Feb. 7th, 2006

jere7my: (Wiwaxia)
Today, Ayatollah Khomeni said, regarding the Mohammed cartoons, "The West condemns any denial of the Jewish Holocaust, but it permits the insult of Islamic sanctities." [link]

Look at that again. One of those words doesn't belong.

Got it yet? It's Khomeni's "but." "The West condemns...but it permits." Your conjunction of choice should be "and." There is (or should be) no conflict, in the west, between condemning something and yet permitting it. That's what freedom of speech is all about. I can despise the KKK while defending their right to publish their newsletter; I can mock the antiabortion bozos who wave their fetus-posters without wanting to ban them from the sidewalk. Condemning and permitting go hand in hand here (except when radicals and fundamentalists get involved—don't get me started). But if you fail to grok that lack of conflict, if you live in a country where condemnation naturally leads to censorship, the logical conclusion to draw is, "If the west permits something, then they approve of it." Once you've reached that point, it makes sense that the west would look pretty infuriatingly evil—look at all of the things we endorse! And so the reaction becomes a little more comprehensible (if not forgivable).

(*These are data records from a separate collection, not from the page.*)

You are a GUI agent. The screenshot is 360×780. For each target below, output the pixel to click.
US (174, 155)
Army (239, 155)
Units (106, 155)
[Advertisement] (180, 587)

(Of course, Khomeni is just turning our arguments back on us—by raising the prospect of making some speech illegal and actionable in this country, we have opened ourselves up to accusations of endorsement. "If you really think X is bad," someone might say, "why isn't it illegal, like you say hate speech (or porn, or what-have-you) should be?" But that's another issue.)
In a new turn, a prominent Iranian newspaper, Hamshahri, invited artists to enter a Holocaust cartoon competition, saying it wanted to see if freedom of expression—the banner under which many Western publications reprinted the prophet drawings—also applied to Holocaust images. [link]
Of course it does, or I hope it does, and I hope the west's reaction proves me right. Have they never seen South Park? Probably not, actually—which is part of the problem. If they really understood how little respect anyone is afforded in the west, perhaps it would be easier for them to accept that we have the right to mock their prophet, too.
A radical Muslim group in Belgium put on its Web site a cartoon of Adolf Hitler in bed with Anne Frank, a Jewish girl who wrote a wartime diary of hiding from Nazi persecution. [link]
To them I say: good job. You're hitting the wrong target—can't you publish an anti-Dane cartoon, like Stephen Colbert did?—and your motivation is suspect, but at least you're responding in the appropriate vein. You have every right, in my eyes. People may judge you or boycott you, but I sincerely hope they don't threaten to blow you up, or otherwise try to censor you. (And the cartoon is funnier than any of the Mohammed ones.)

You're jumping in on the middle of my thought process, dear reader; this situation has had me pretty worked up all week. I don't think freedom of speech is an American thing, or a western thing—I think it's a fundamental human right, even when people get offended. Tomorrow morning, assuming I can drag myself onto campus, I'm attending a "Chaplain's Noontime Discussion" called The Mohammed Cartoons: Free Speech, Racism or Blasphemy? And, once again, that "or" doesn't belong—it can be all three, without conflict (though I think it's primarily a free speech issue). Perhaps I will learn something there to change my mind; I'll report back, regardless.